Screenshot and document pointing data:
• • • • • • •
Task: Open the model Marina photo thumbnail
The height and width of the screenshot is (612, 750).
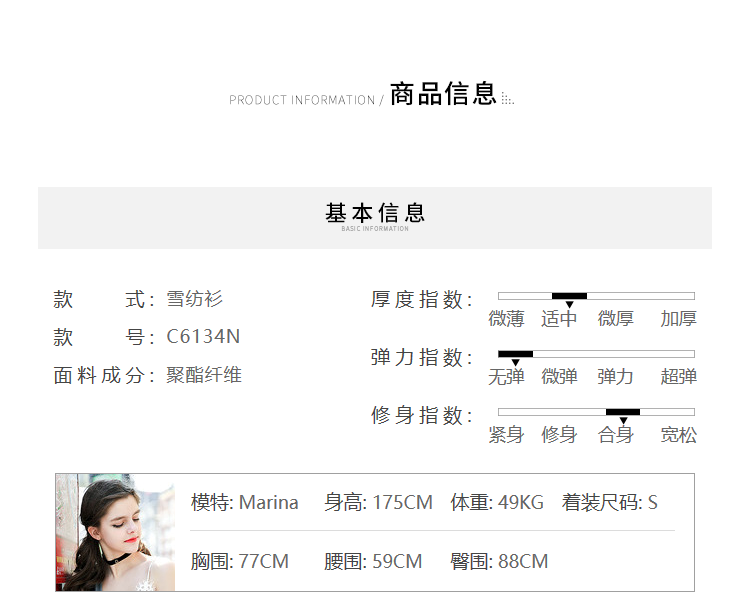Action: pos(115,532)
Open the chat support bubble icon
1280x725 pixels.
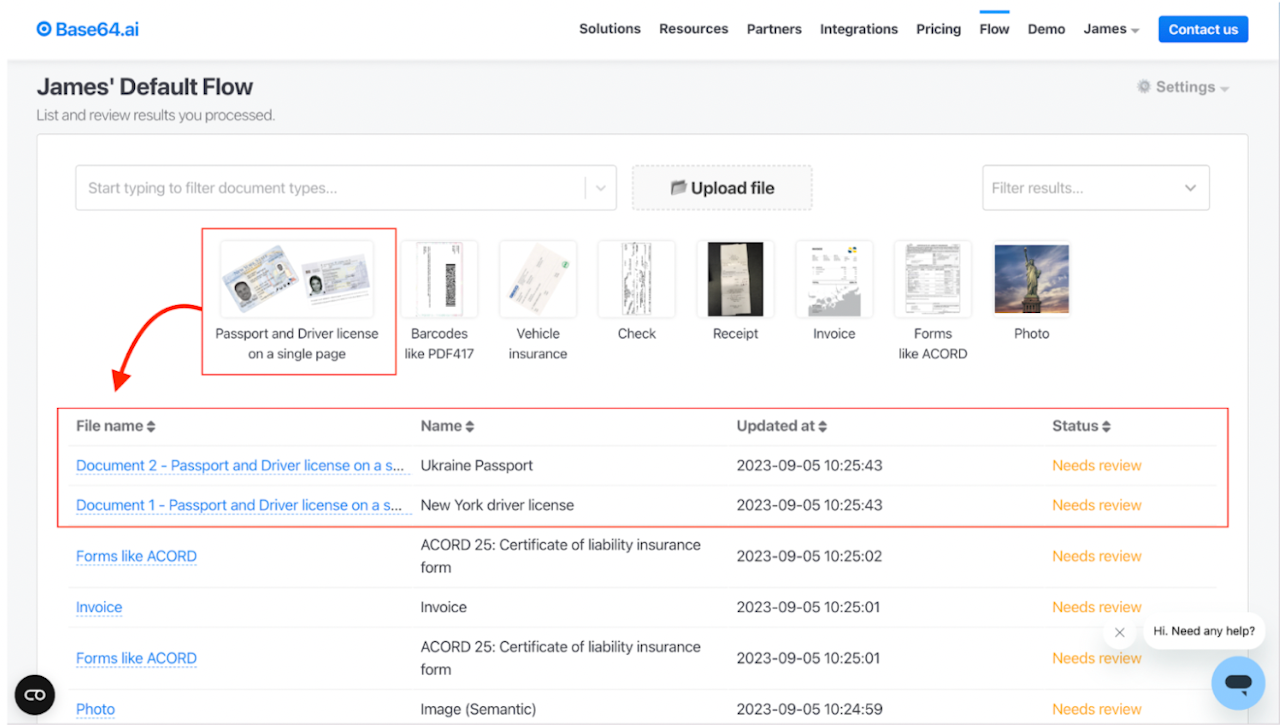pyautogui.click(x=1238, y=684)
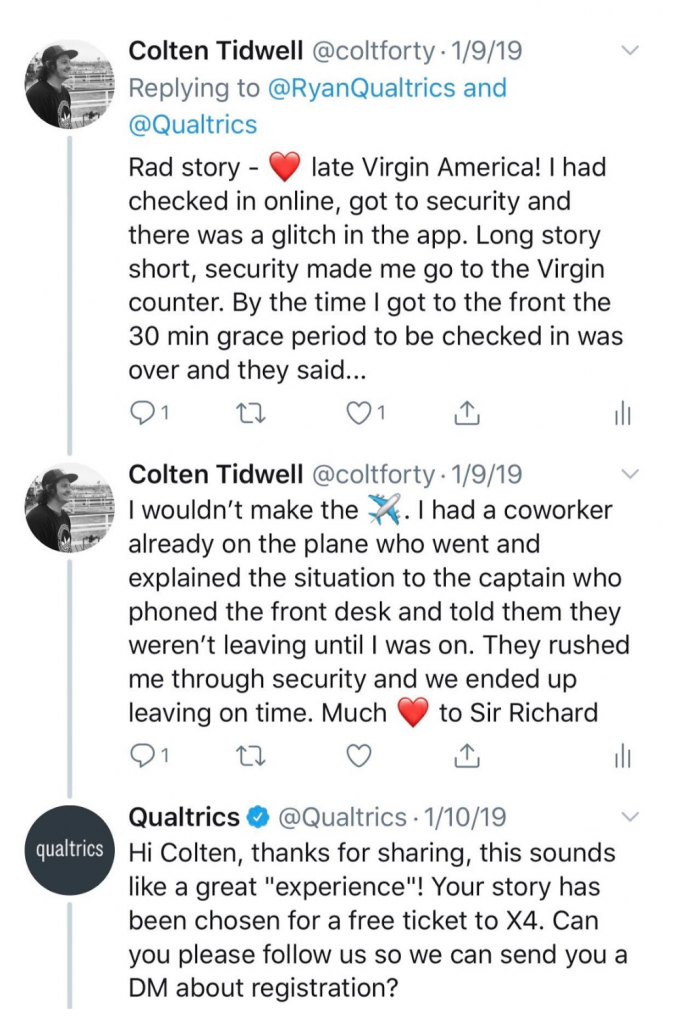View analytics of the first tweet
This screenshot has width=681, height=1024.
tap(622, 414)
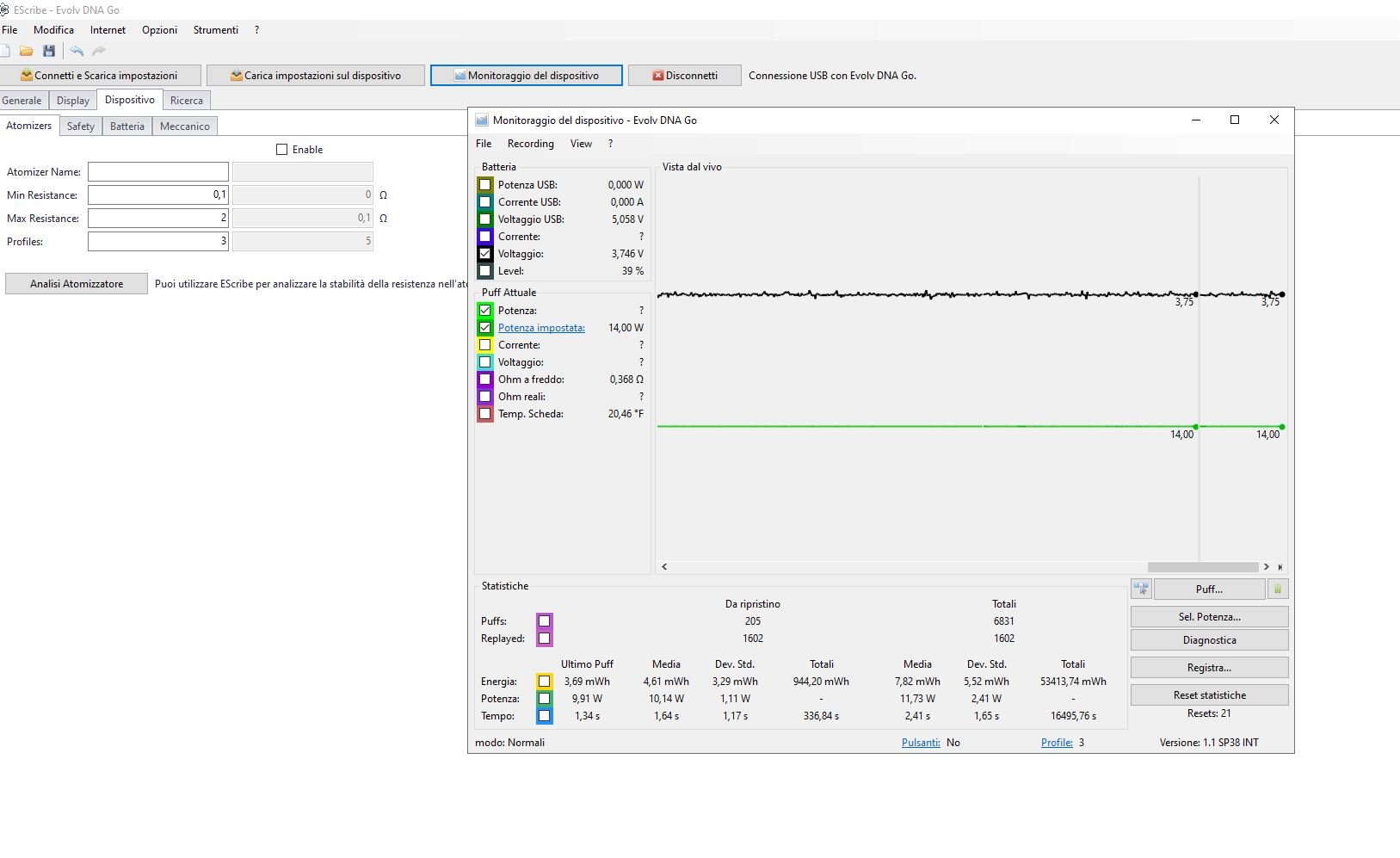
Task: Switch to the Generale tab
Action: (x=22, y=101)
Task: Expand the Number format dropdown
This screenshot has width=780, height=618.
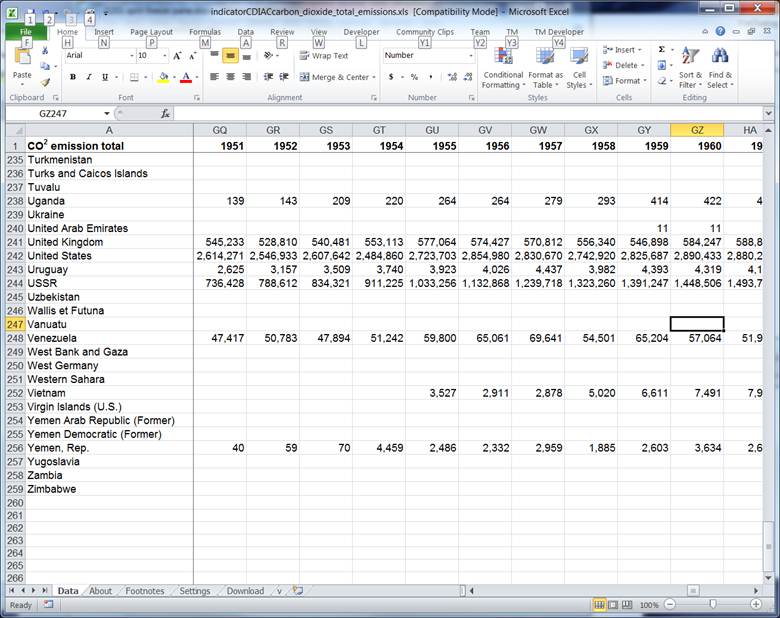Action: (x=469, y=56)
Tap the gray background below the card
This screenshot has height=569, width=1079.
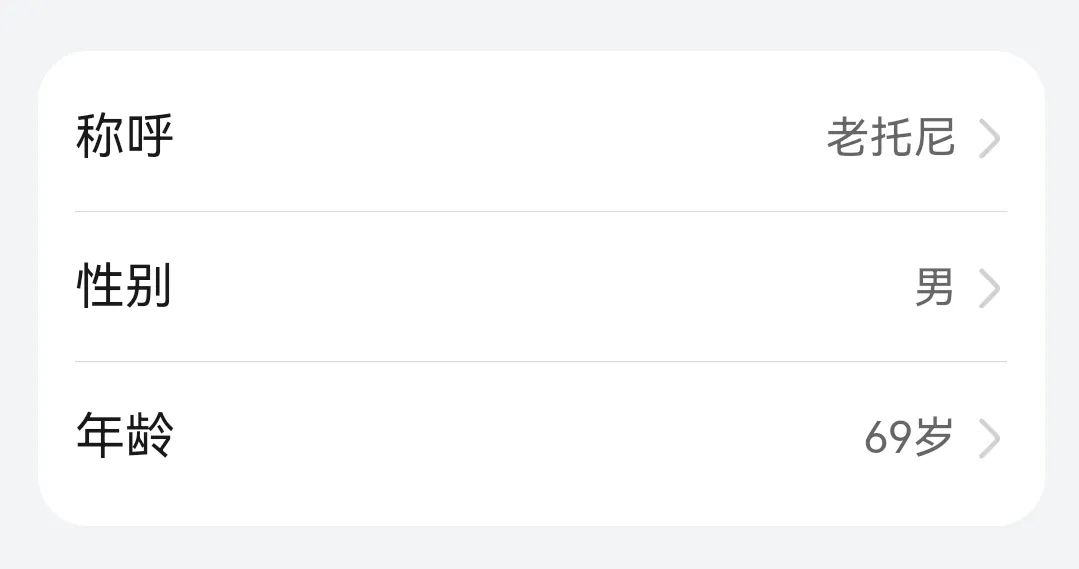[x=540, y=548]

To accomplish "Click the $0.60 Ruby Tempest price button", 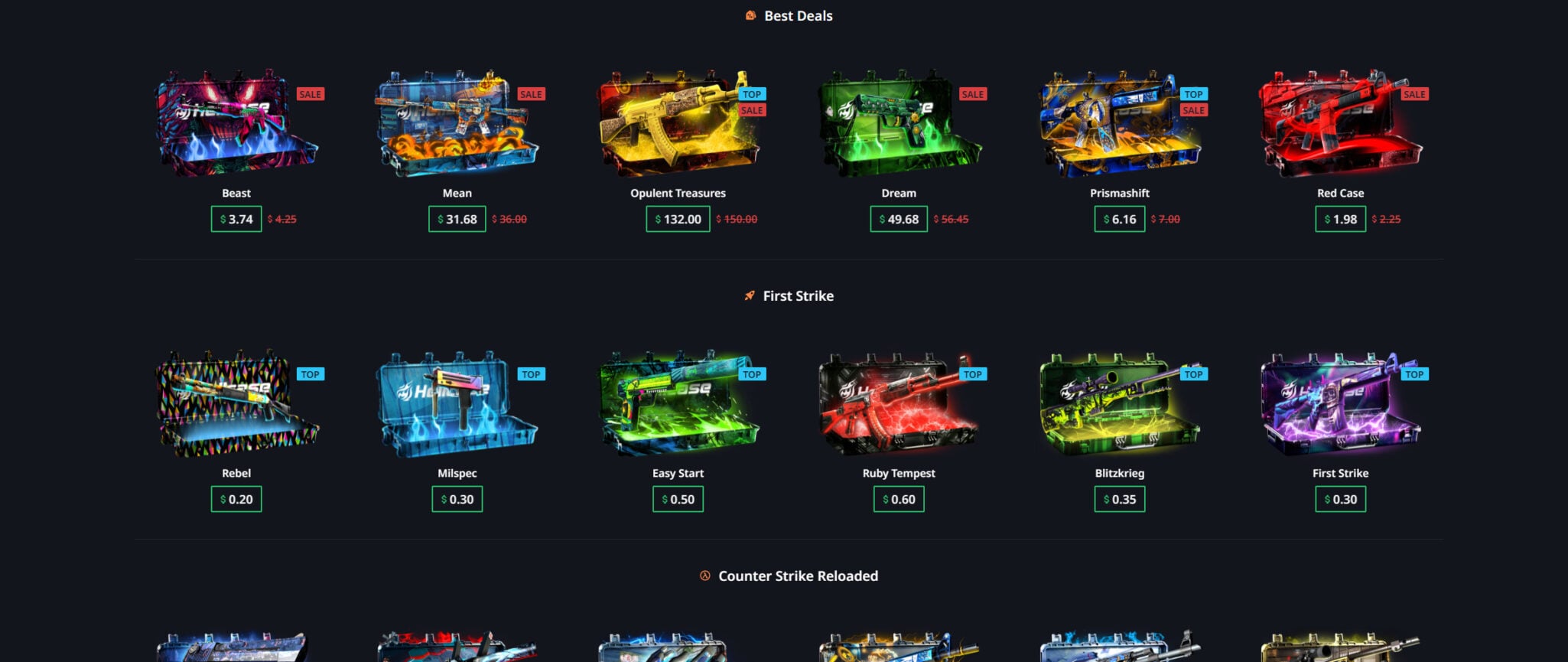I will 899,499.
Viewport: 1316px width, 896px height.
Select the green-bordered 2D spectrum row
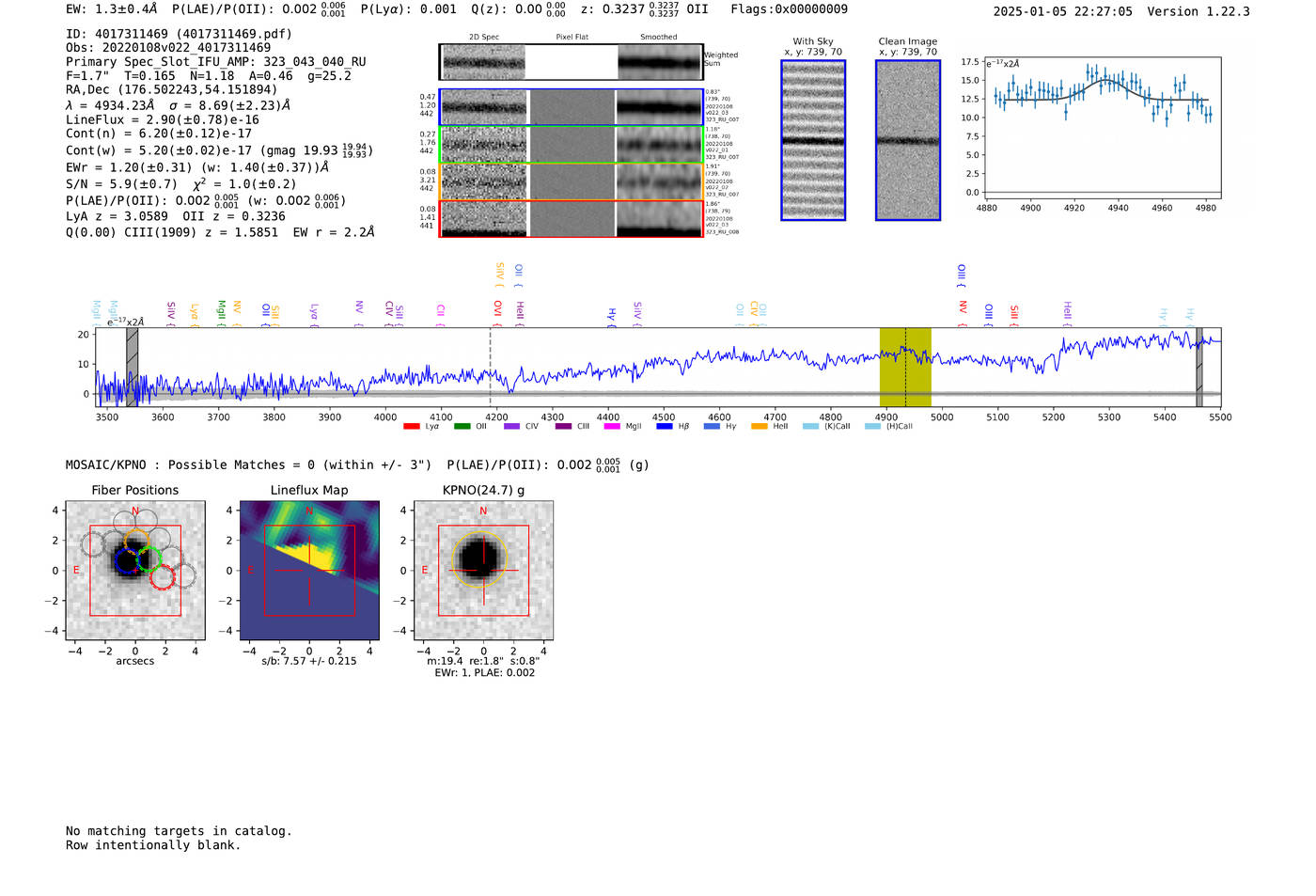coord(571,145)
• • • • • • •
List each line of the items above that contains the string "width".

The height and width of the screenshot is (612, 750).
This screenshot has width=681, height=1024.
This screenshot has width=780, height=618.
This screenshot has height=569, width=1079.
Viewport: 1316px width, 896px height.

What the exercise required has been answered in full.